→ **Extract to read**:
++++++++

Content Warning: This section of the guide contains depictions of animal death.

Part 5, Chapter 17 Summary: “The Warp and Weft”

Beulah moves through late-autumn work, as recovery crawls and winter preparation rules every hour. At the Webber farm, Clyde still shakes off fever, insisting on working despite his weakness. Substance lies in his grave, and the bitterness between the families hardens. Feeling guilty that Clyde helped her family while she isn’t allowed to help his, Beulah visits Substance’s grave again. She leaves an offering and tells Substance’s spirit that Clyde lives and the farm survives, but they need a new way. She asks how to persuade Nettie Mae to help. He answers that only force makes her yield. Refusing brute force, she decides to find whatever means she must to steer Nettie Mae toward helping Clyde and keeping both farms alive.

Part 5, Chapter 18 Summary: “Nettie Mae”

++++++++

→ **Record list**:
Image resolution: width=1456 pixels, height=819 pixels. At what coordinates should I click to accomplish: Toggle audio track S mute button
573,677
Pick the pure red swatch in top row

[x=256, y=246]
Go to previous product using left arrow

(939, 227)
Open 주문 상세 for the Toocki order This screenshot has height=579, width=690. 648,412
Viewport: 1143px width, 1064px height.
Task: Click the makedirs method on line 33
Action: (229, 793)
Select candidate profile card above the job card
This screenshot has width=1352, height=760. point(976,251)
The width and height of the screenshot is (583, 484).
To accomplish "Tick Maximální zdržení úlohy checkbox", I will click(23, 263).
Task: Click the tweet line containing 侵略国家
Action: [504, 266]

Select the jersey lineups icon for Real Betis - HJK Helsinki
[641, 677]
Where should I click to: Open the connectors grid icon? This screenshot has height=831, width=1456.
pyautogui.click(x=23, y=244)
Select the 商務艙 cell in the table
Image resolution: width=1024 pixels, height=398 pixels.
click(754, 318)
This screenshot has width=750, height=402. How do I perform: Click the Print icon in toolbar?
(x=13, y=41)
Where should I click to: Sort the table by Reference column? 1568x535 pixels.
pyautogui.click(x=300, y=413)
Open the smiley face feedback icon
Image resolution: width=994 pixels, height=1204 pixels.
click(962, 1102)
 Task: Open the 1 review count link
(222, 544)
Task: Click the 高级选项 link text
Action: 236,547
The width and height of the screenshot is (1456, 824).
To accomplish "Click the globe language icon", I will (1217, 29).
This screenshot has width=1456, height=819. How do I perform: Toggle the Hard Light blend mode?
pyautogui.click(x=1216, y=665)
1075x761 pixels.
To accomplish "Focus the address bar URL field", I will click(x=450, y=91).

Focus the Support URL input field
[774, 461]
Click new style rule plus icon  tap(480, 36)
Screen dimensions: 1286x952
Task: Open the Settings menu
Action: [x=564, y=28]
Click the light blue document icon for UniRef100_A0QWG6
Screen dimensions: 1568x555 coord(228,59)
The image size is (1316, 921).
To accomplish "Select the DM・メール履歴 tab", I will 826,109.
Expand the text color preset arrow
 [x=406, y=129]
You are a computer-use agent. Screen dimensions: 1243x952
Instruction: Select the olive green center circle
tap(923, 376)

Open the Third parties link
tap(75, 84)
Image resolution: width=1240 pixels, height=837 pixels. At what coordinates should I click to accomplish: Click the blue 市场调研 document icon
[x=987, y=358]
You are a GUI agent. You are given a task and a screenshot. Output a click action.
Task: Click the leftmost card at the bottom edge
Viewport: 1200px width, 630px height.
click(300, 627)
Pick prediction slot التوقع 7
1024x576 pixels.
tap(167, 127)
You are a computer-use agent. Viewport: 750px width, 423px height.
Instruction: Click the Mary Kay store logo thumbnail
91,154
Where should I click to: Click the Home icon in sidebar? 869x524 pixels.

++++++++

Answer these questions using the summary of "The Warp and Weft" above.
(a) What does Clyde insist on doing despite his weakness?
(b) Whose grave does Beulah visit again?
(c) What approach to persuading Nettie Mae does Beulah refuse?

(a) He insists on working.
(b) She visits Substance's grave.
(c) She refuses brute force.